真鍋氏は1953年東大理学部卒、58年に理学系研究科で理学博士号を取得した。博士号取得後は米国海洋大気庁・地球流体力学研究所で気候研究に取り組んだ。67年に、研究の第一歩となる「一次元大気モデル」を開発。これは大気が地面から垂直に立った高さ40kmの1本の円柱であると仮定し、空気の対流によって生じる気温変化を高度ごとに予測するものだ。このシミュレーションを通じ、大気中の二酸化炭素量を2倍にすることで、気温が約2度上昇することを発見した。69年にはこのモデルを基にした大気大循環モデルと海洋大循環モデルを一つにすることで、現在の気候研究モデルの基礎となる大気海洋結合大循環モデルを開発するなど、半世紀以上にわたり現在の気候研究の基盤を築いてきた。
受賞直後の電話インタビューの中で「今まで地球温暖化という分野でノーベル賞が授与されたことがなかったが、今回スウェーデン王立科学アカデミーがこの分野を選んでくれて、とても喜んでいる」と語った。また、プリンストン大学での記者会見において「受賞には驚いているが、光栄に思っています」と、喜びを語った。
賞金は1000万スウェーデンクローナ(約1億2800万円)を他の物理学賞受賞者らと分け合う。授賞式は12月10日にオンラインで実施される。
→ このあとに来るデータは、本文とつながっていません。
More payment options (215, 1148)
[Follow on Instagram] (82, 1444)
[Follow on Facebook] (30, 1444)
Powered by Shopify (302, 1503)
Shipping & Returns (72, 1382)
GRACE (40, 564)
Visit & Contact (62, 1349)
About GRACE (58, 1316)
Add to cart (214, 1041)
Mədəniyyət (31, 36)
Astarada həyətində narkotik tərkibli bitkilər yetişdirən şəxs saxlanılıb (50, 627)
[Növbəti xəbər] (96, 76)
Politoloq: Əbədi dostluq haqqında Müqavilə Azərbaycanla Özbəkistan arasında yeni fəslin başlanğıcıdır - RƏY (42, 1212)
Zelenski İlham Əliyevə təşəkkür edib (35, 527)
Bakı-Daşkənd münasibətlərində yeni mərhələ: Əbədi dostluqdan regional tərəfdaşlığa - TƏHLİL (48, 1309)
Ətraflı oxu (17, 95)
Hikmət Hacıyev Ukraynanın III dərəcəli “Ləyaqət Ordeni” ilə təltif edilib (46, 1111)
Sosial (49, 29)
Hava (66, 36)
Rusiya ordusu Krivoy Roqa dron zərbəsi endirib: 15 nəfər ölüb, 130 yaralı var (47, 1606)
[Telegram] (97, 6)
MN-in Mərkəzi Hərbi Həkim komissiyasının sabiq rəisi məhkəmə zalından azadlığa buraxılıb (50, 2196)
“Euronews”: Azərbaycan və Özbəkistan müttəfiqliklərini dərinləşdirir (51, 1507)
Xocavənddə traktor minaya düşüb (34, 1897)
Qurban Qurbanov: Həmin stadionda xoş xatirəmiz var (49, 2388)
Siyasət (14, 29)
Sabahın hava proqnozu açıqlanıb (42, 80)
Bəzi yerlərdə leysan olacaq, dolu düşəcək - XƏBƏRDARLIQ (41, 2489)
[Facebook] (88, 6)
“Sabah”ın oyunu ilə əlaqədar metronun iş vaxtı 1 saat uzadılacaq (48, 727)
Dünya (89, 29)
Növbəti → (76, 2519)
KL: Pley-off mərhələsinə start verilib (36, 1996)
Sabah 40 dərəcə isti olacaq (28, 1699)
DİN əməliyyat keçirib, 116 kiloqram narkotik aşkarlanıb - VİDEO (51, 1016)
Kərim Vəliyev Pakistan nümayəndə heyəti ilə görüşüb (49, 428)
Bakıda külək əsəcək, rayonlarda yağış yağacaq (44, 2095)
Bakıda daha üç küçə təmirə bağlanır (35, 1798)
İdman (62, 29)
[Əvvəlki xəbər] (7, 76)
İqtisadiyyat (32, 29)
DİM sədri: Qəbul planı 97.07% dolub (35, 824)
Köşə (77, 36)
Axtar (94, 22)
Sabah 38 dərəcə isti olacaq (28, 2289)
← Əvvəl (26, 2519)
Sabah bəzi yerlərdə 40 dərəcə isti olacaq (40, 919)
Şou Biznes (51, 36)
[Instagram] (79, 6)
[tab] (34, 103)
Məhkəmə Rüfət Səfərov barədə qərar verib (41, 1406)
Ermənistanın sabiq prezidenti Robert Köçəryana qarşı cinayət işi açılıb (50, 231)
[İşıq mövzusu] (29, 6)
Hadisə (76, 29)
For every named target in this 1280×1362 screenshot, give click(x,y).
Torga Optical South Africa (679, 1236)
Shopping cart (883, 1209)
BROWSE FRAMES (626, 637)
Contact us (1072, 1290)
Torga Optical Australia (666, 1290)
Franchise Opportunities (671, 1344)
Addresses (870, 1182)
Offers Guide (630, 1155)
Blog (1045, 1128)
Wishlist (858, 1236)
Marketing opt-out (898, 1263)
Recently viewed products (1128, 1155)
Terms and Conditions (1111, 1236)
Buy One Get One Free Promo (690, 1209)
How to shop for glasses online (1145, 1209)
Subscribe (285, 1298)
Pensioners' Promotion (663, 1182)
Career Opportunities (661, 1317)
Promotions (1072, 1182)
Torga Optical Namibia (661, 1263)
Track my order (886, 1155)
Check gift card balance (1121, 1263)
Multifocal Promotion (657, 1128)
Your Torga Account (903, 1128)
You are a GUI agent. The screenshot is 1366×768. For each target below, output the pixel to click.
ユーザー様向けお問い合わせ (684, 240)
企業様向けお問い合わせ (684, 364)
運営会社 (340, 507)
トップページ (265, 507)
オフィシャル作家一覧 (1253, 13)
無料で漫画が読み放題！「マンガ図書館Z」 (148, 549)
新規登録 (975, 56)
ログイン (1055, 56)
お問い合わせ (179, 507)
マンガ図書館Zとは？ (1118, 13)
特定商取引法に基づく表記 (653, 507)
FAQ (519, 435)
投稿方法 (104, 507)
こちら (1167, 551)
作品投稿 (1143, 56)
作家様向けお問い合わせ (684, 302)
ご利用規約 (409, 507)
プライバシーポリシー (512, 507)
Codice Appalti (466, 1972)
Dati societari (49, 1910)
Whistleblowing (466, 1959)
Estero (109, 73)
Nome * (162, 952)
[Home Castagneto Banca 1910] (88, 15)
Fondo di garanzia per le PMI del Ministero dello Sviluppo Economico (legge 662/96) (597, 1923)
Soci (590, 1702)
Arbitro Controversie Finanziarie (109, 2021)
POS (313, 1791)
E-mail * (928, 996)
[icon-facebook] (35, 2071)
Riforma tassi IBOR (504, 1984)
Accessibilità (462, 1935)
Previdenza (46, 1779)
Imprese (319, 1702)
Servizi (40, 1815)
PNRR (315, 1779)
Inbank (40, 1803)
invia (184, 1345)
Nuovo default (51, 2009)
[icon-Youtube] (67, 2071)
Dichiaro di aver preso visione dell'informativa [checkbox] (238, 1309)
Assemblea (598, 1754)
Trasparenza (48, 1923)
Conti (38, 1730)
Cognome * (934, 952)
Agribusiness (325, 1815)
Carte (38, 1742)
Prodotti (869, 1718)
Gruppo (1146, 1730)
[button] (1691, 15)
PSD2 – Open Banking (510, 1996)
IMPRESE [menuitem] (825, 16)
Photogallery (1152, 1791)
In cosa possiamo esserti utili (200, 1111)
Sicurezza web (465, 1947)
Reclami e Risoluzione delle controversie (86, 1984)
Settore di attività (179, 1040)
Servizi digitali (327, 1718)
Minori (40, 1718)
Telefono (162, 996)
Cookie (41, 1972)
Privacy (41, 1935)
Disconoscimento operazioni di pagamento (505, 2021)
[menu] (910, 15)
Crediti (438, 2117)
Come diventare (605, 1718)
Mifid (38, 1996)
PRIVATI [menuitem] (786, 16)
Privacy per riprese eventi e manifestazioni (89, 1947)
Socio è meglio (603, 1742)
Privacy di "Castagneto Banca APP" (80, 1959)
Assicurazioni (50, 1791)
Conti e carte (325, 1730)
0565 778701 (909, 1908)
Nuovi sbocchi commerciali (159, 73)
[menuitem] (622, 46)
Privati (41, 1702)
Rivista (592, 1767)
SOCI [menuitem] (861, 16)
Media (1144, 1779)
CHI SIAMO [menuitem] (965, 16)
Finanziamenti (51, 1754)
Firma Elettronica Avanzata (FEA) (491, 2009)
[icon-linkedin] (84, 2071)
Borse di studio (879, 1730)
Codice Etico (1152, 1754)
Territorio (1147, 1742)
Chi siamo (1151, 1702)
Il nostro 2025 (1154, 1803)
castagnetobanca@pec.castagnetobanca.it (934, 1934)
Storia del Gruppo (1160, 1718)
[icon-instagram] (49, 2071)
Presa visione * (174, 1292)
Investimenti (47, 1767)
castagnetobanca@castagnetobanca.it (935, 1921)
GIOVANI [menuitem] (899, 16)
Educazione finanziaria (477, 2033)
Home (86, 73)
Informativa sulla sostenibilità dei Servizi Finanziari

真鍋氏の受賞に際し、東大の藤井総長は「真鍋先生の栄誉を心からお祝い申し上げます」と、お祝いのメッセージを送っている。また、星野真弘理学系研究科・理学部長は地球環境問題が人類社会の大きな課題になっている中で気候モデル開発の研究成果が高く評価されたことに大きな意味があるとし「東京大学大学院理学系研究科の大先輩が受賞されたことを心よりお祝い申し上げます」と、喜びの言葉を贈った。